Document section>
The feeding tube keeping a severely brain-damaged woman alive was removed, all but ending an epic, 10-year legal battle between her husband and her parents.

Terri Schiavo, 39, had the tube removed Wednesday at the Tampa Bay-area hospice where she has lived for several years, said her father, Bob Schindler. Attorneys representing her husband, Michael Schiavo, said it will take between a week and 10 days for her to die.

The parents want Terri Schiavo to live, and her husband says she would rather die. She has been in a vegetative state since 1990, when her heart stopped because of what doctors said may have been a chemical imbalance.

Bob Schindler said he and his wife, Mary, went in to see their daughter shortly after the tube was removed and gave her a kiss and hugged her. He said his daughter was not as responsive as they claim she normally has been.

``She's OK for the next couple of days,'' said Suzanne Carr, Terri Schiavo's sister. ``We are just going to try to work some magic.''

``I have to believe that somebody is doing something, somewhere to stop this judicial homicide,'' she said.

Michael Schiavo and his attorney George Felos were not immediately available for comment after the removal of the tube.

Several right-to-die cases across the nation have been fought in the courts in recent years, but few, if any, have been this drawn-out and bitter. The tangled case has already been handled by 19 separate judges and the tube has been ordered removed three times. At one point 2001, the tube was removed for two days before a judge ordered feeding to be resumed based on new evidence.

About 100 protesters stood outside the hospice Wednesday in what has become a 24-hour vigil staged by advocates for the disabled and anti-abortion activists.

Wednesday's removal came just hours after Gov. Jeb Bush told the Schindlers that he was instructing his legal staff to find some means to block a court order allowing Michael Schiavo to end his wife's life. But even the family's lawyer has said their legal remedies have been exhausted.

``I am not a doctor, I am not a lawyer. But I know that if a person can be able to sustain life without life support, that should be tried,'' the governor said, adding the ``ultimate decision of this is in the courts.''

Family members held out hope that they could save her life and were heartened by the governor's last-minute effort.

Dataset>
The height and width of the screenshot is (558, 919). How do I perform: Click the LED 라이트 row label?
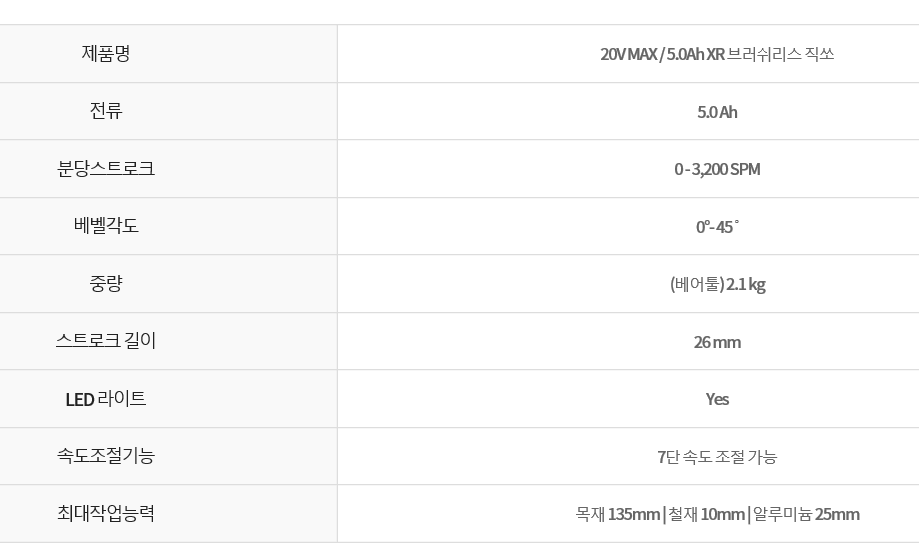point(105,399)
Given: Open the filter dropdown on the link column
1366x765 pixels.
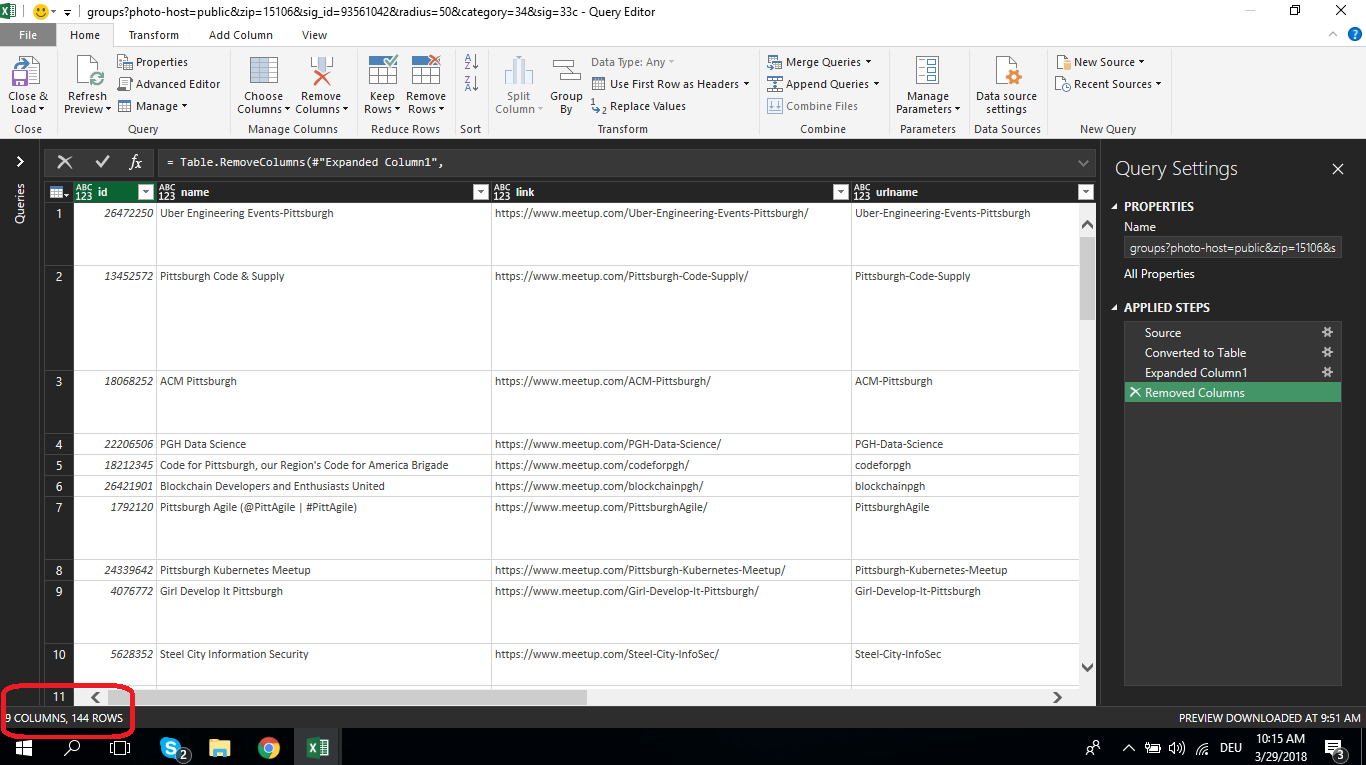Looking at the screenshot, I should coord(840,191).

About this task> Please continue the news article about the removal of Terri Schiavo's feeding tube from where it stops.

Task answer>
``The family has not given up hope on Terri,'' the woman's brother, Bob Schindler Jr., said following a meeting with Bush. ``We have spoken to the governor, and he hasn't given up hope either.''

Schiavo's family members believe she is capable of learning how to eat and drink on her own and say she has shown signs of trying to communicate and could be rehabilitated.

Michael Schiavo says he is carrying out his wife's wishes that she not be kept alive artificially.

Felos has said that the Schindlers were ``still in denial'' over Terri Schiavo's wishes not to be kept alive with the tube, an IV-like device that pumps food and water into her stomach.

Doctors have testified that the noises and facial expressions Terri Schiavo makes are reflexes and do not indicate that she has enough mental capabilities to communicate with others.

The Florida Supreme Court has twice refused to hear the case, and it also has been rejected for review by the US Supreme Court. On Tuesday, a Florida appeals court again refused to block removal of the tube.

The Schindlers first sought to remove Michael Schiavo as his wife's guardian in 1993 after a falling out over her medical care. They say he now has a conflict of interest because he is engaged to another woman and they have a child together.

The family has also leveled allegations that Michael Schiavo has abused Terri Schiavo, although the accusations have not been substantiated.

Michael Schiavo has refused to divorce his wife, saying that he fears her parents would ignore her desire to die if they became her guardians.